Я с мамой и сестрой, а также несколько стариков, через день вышли из этого лагеря, так как охраняющий нас немецкий солдат сделал вид, что нас не заметил. Ночью мы возвратились домой. Двери были выломаны, квартира разворована. Одна комната была уничтожена снарядом. Утром, выходя из дома в огород, обнаружили двух убитых польских солдат. Перед домом стоял польский танк, из башни которого свисало тело польского солдата. На следующую ночь в дом вновь ворвались немцы и искали польских солдат. Те дома, в которых никого не было, поджигали, вокруг стоял запах копоти и пожаров. Все это происходило до того момента, пока польские войска не сдали крепость. После ее сдачи наступила тишина. В городе находились немецкие войска.

17 сентября в город вошли советские войска. Немцы ушли за Буг. Затем мы узнали, что евреи и белорусы при въезде в Кобрин установили для советских войск приветственные транспаранты. Через несколько дней в городе появились люди с красными кокардами на голове и полосами на рукавах. Евреи начали открывать в городе магазины. Открылась пекарня, где после долгого ожидания в очереди можно было купить хлеб. За хлебом ходила я с пожилым мужчиной Томашем, так как мама оставалась дома с маленькой сестрой.

В октябре на Граевке открыли общеобразовательную школу, и я пошла в 5-й класс. Сначала мы учились по польским учебникам, но затем был введен как обязательный русский язык. Предвоенных учителей заменили. В начале ноября с войны вернулся отец. Помню, что одет он был в гражданское и сказал, что убежал из российского лагеря. Через некоторое время он начал работать на железной дороге с другими бывшими военными. Жизнь в нашем доме более-менее стабилизировалась. Семья наша вся была в сборе. Однако вскоре мы узнали, что русские арестовывают поляков, сажают в тюрьму и вывозят целыми семьями. Праздник католического рождества и Новый 1940 год уже не был таким радостным, как прежде, нарастало психологическое напряжение.

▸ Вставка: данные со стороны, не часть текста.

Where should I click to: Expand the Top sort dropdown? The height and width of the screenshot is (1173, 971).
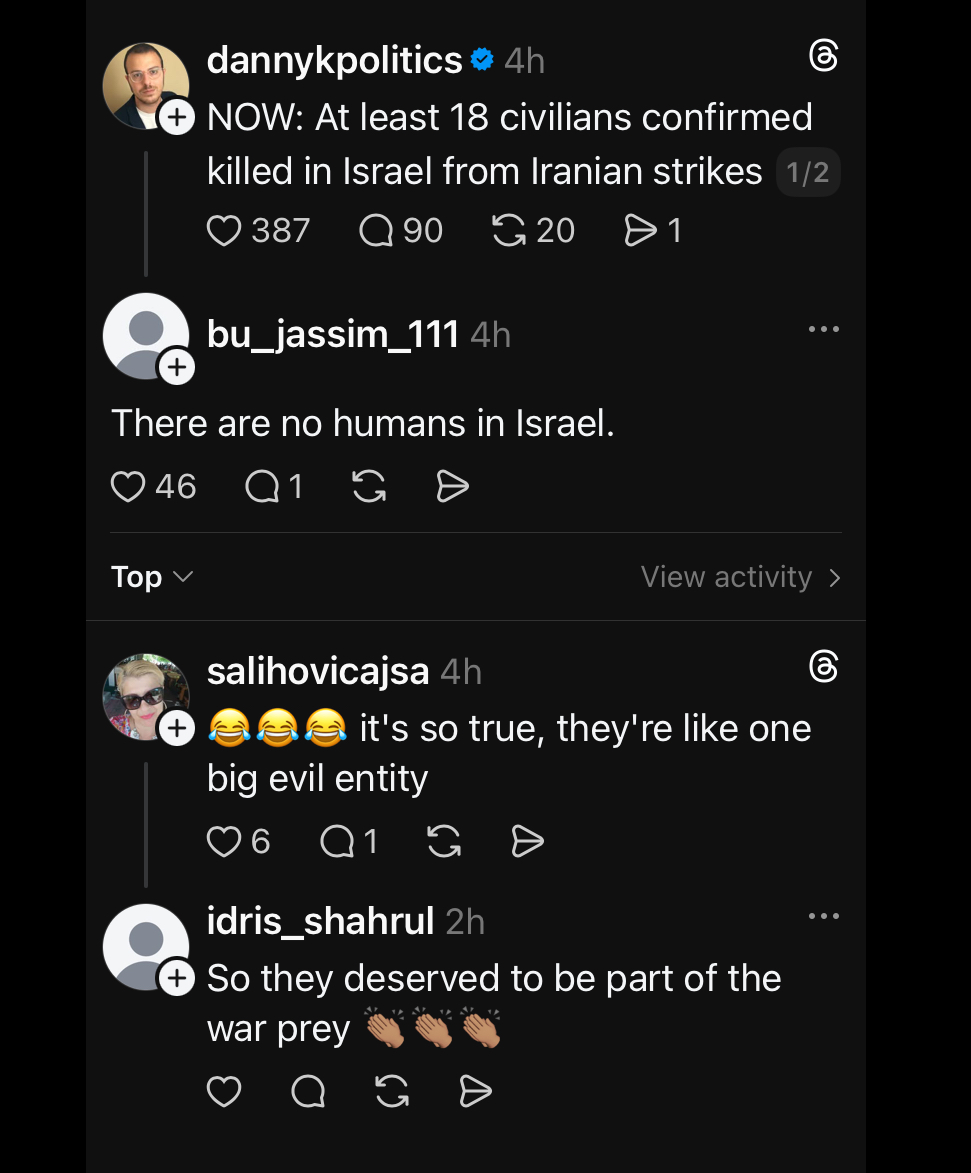[x=152, y=577]

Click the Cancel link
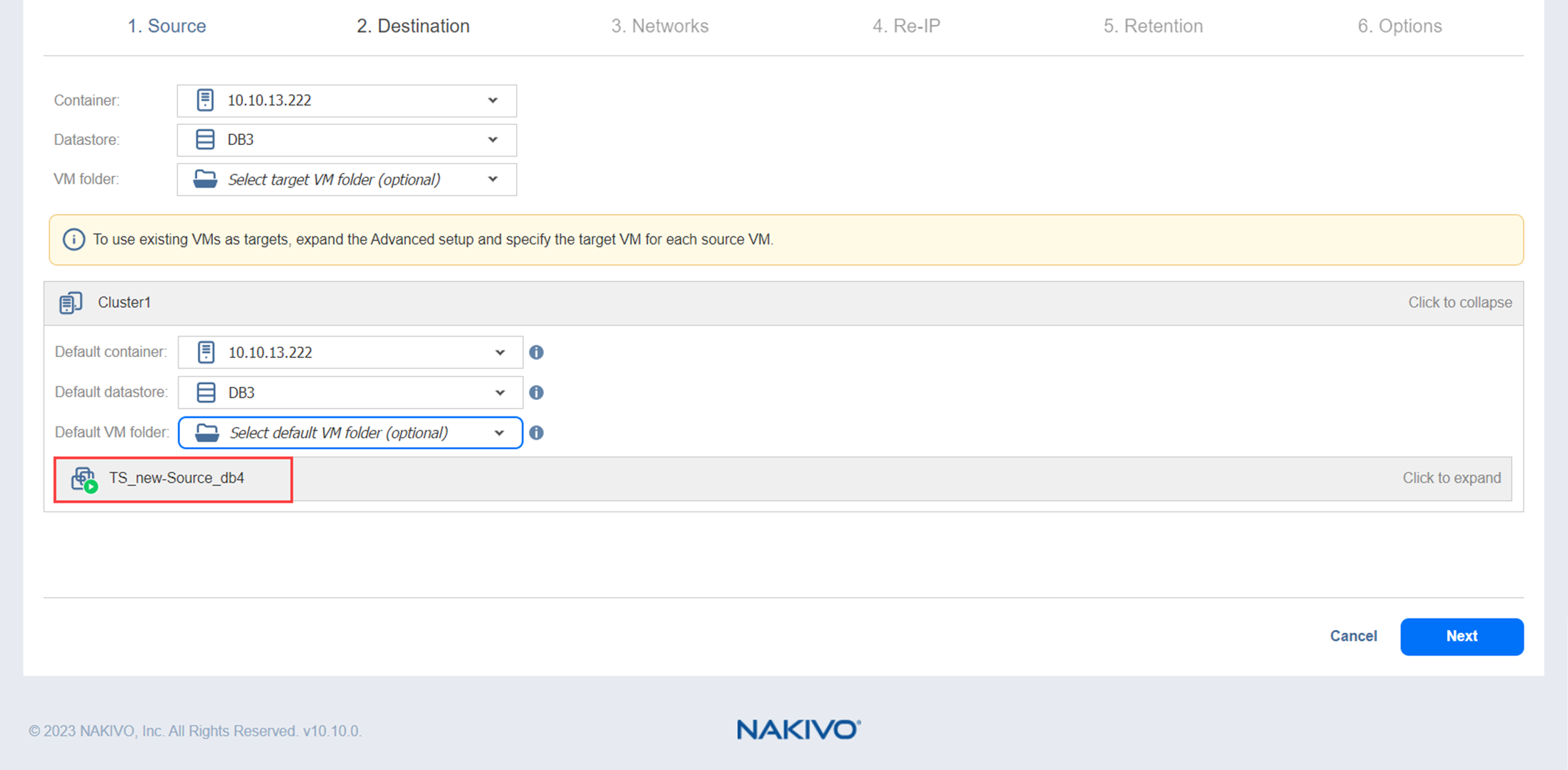1353,636

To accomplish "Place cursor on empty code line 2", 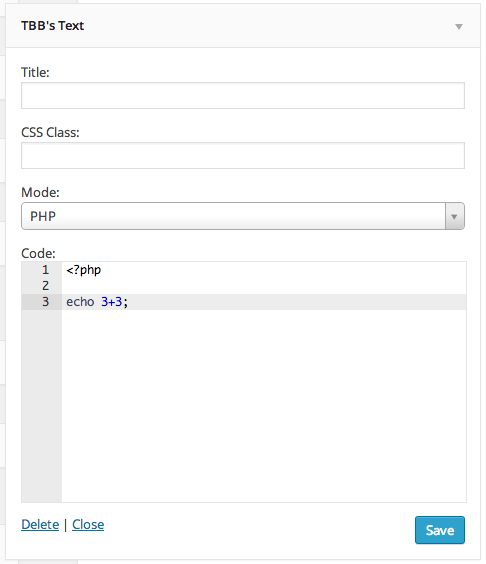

3 марта 1940 года отец отправился на работу, но не вернулся после обеда, как это обычно бывало. Около 9 вечера пришел его приятель и принес кастрюлю для пищи, в которой отец носил обеды на работу. Сказал, что во время обеда его забрали в контору и после этого он уже не возвратился. Утром отец также не пришел, и мама пошла на станцию, где он работал, узнать, что произошло. На станции ее направляли в разные места, но никто ничего не мог сказать об отце. Расстроенная мама вернулась домой и зашла к подруге, мужа которой арестовали ранее. Та посоветовала матери его не искать – бесполезно, приготовить передачу с едой и теплой одеждой и идти в брестскую тюрьму, чтобы отдать отцу передачу. На следующий день они вместе пошли к тюрьме, и после долгого ожидания у них приняли передачи. Этот факт свидетельствовал о том, что отца арестовали. Следующую передачу можно было принести только через месяц. В этот раз к тюрьме пошла я с маминой подругой, но после долгого ожидания нам сказали, что передачи принимать не будут. И до конца июня никаких передач тоже не будет. Позднее нас разогнали. Домой я вернулась заплаканной.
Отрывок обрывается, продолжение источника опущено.